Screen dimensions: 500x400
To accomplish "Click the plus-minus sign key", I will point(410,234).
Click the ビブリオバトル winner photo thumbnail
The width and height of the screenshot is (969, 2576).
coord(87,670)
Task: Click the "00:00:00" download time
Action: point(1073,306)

• AIM OF THE EXERCISE: Return each line of the data exactly as it was given.

• YOUR RESPONSE:
Screen dimensions: 500x400
To accomplish "Click the plus-minus sign key", I will point(410,234).
Click the ビブリオバトル winner photo thumbnail
The width and height of the screenshot is (969, 2576).
coord(87,670)
Task: Click the "00:00:00" download time
Action: point(1073,306)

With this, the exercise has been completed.